08 帰郷

 待ち合わせ場所にラルクが現れるかどうか、半信半疑だった。

 峠にある林檎の木の下で、エリオはフォレスタの兵士たちと共に彼を待った。

 大聖堂で逃げられず捕まった兵士は、天使の慈悲で解放され、事前に打ち合わせた場所に全員集合することができた。そこでエリオは、大聖堂で天使と会ったこと、彼が友人でフォレスタを救うのに協力してくれるということを、兵士たちに説明した。


「本当に、その天使は来るのでしょうか」


 兵士たちは、不安そうだった。

 だが、見つかったら斬首される覚悟だった大聖堂への侵入で、見逃されたのが何よりの証拠だ。とりあえず駄目でもともとだから、待ってみようと彼らは考えた。

 

「……待たせたな」

 

 そして、林檎の木にふわりと着地するように、天から舞い降りた天使の姿に、彼らは瞠目する。


「本当に天使だ……!」

 

 ラルクは翼を隠さなかった。

 論より証拠、翼を見せてくれた方が、エリオとしても説明が楽で助かるが、大丈夫なのだろうか。

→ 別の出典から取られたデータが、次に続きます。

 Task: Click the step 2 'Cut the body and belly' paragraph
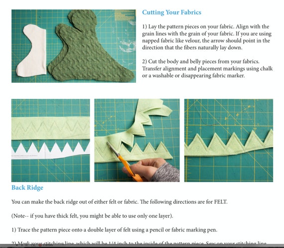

 地面に降りたラルクの肩から、すぅっと空気に溶けるよう翼が消える。どうやら翼は出し入れ可能らしい。


「お前の故郷に案内してくれ」

 

 そう言うラルクに、エリオは深く感謝した。


「ああ、案内する。これからよろしく頼む」


 一行は険しい山道を歩き出す。二人とも山歩きが好きな健全な若者なので、屈強な兵士と同じ速度で進むのは、そこまで大変ではなかった。

 その日は、山の中の渓流沿いで野営した。

 

「エリオ、お前に渡したい奴がいる」

 

 二人の周囲から兵士が遠ざかった時を狙い、ラルクが胸ポケットから出したのは、栗鼠りすのピックだった。

 栗鼠はエリオの顔に飛び付いて、腕と肩を何回も往復する。


「ピック! 元気にしてたか」

 

 ラルクにありがとう、と感謝しようとして、エリオは少し黙った。


「どうした?」

 

 ラルクが心配そうに聞いてくる。

 それにエリオは、申し訳ないと思いながら返事をした。


「……ピックは、森に帰した方が良いかもしれない」


 これから故郷に戻って、父にラルクのことを説明し、ズタトロクと戦うことになる。忙しくなるのは目に見えているし、帝国の追っ手に襲われないとも限らない。

 小さな可愛い栗鼠の面倒を見る、時間や余裕が無くなるかもしれない。

 

「せっかく、ここまで連れてきてくれたけど、ピックのことを考えるなら、ここでお別れかな」

「……」

 

 エリオは、不思議そうにする栗鼠を、地面に降ろした。


「森にお帰り、ピック」

 

 栗鼠は戸惑ったように、動かない。

 黒いつぶらな瞳で一心にエリオを見上げている。


「止めておけ、エリオ。そいつは、お前のことが大好きなんだ」

 

 ラルクが言った。


「そんなの……栗鼠の気持ちが、お前に分かるのか?」

「分かる」

 

 エリオが八つ当たりのように声を上げたのに、ラルクは即答する。


「俺は天使だからな」

 

 栗鼠が、足元に駆け寄ってくる。

 逃げずに手のひらにまとわりついてきて、エリオは泣きそうになった。


「前は誤魔化してただろ。どういう心変わりだよ。本当に、僕と一緒にフォレスタに来て良いのか?」

「もう、決めた」

 

 焚き火を見つめるラルクの、深海色の瞳は澄んでいる。

 この友人は天使であることを隠していた。それなのに、今はてのひらをひるがえしたように、天使である身分を明らかにし、エリオに全面的に協力してくれている。何が友人を決断させたのか。

 何に悩み、なぜエリオに協力すると決めたのか。

 その心の内を話して欲しい。ラルクが助けてくれたように、エリオも彼を助けたいのだ。

 しかし、頑固な友人の本音をどうやって聞き出せば良いか分からず、エリオは無言で栗鼠りすの尻尾を揉むしかなかった。